Gerald Nicosia (born November 18, 1949, in Berwyn, Illinois) is an American author, poet, journalist, interviewer, and literary critic. He is based in Marin County, California.

About 
Nicosia received a B.A. and an M.A. in English and American Literature, with Highest Distinction in English, from the University of Illinois at Chicago in 1971 and 1973 respectively.

Nicosia has written book reviews for the past 25 years for many major American newspapers, including The Washington Post, the Chicago Tribune, The Kansas City Star, the San Francisco Chronicle, the Oakland Tribune, and the Los Angeles Times.

Nicosia is best known as a biographer of Jack Kerouac.

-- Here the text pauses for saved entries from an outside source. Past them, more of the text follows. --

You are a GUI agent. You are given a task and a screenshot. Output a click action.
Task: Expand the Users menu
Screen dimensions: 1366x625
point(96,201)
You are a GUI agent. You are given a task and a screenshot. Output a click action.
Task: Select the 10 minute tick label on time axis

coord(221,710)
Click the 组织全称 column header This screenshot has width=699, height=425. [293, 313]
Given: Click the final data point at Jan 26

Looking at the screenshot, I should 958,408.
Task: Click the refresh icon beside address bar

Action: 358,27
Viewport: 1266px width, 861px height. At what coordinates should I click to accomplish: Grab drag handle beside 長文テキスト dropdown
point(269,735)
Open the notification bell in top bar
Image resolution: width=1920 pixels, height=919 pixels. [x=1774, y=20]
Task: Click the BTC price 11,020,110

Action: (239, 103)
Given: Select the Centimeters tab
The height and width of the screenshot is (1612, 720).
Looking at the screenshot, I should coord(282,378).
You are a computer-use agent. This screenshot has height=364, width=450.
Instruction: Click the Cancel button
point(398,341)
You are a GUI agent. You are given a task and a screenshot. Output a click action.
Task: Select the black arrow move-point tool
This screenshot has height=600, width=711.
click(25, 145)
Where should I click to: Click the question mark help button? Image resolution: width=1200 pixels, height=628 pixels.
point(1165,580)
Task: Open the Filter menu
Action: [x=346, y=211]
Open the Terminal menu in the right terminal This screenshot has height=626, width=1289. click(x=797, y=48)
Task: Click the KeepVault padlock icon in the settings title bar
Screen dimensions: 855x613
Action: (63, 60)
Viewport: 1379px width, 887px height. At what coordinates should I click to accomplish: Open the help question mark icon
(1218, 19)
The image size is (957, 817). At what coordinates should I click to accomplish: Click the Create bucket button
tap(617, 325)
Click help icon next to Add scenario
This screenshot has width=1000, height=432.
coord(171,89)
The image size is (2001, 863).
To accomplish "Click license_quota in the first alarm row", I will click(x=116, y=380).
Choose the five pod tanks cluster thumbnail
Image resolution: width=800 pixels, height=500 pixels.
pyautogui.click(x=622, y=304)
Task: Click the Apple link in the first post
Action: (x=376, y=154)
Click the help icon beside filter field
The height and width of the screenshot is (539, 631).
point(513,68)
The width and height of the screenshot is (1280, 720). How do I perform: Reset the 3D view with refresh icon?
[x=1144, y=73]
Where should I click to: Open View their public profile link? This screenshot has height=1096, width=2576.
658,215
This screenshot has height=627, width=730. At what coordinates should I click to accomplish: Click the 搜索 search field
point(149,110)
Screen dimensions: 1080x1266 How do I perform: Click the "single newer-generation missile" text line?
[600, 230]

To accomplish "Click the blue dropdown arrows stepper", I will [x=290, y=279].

His highly regarded Memory Babe: A Critical Biography of Jack Kerouac (1983) was reissued in March 2022 with new material by Noodlebrain Press. He had also been an advocate and supporter of the late Jan Kerouac, Jack's estranged daughter. In January 2009, Nicosia edited and published Jan Kerouac: A Life in Memory, containing photos and written essays and remembrances about her.

In 2001, Nicosia's book Home to War was published and covers the problems faced by Vietnam Veterans returning to an ungrateful nation. It also discusses the battle to stop the use of Agent Orange.
In 2020, Nicosia's book "BEAT Scrapbook" was published by coolgrove press. It contains highly personal poems by the author, many of which poems are addressed to Beat literary icons Nicosia knew as colleagues and friends.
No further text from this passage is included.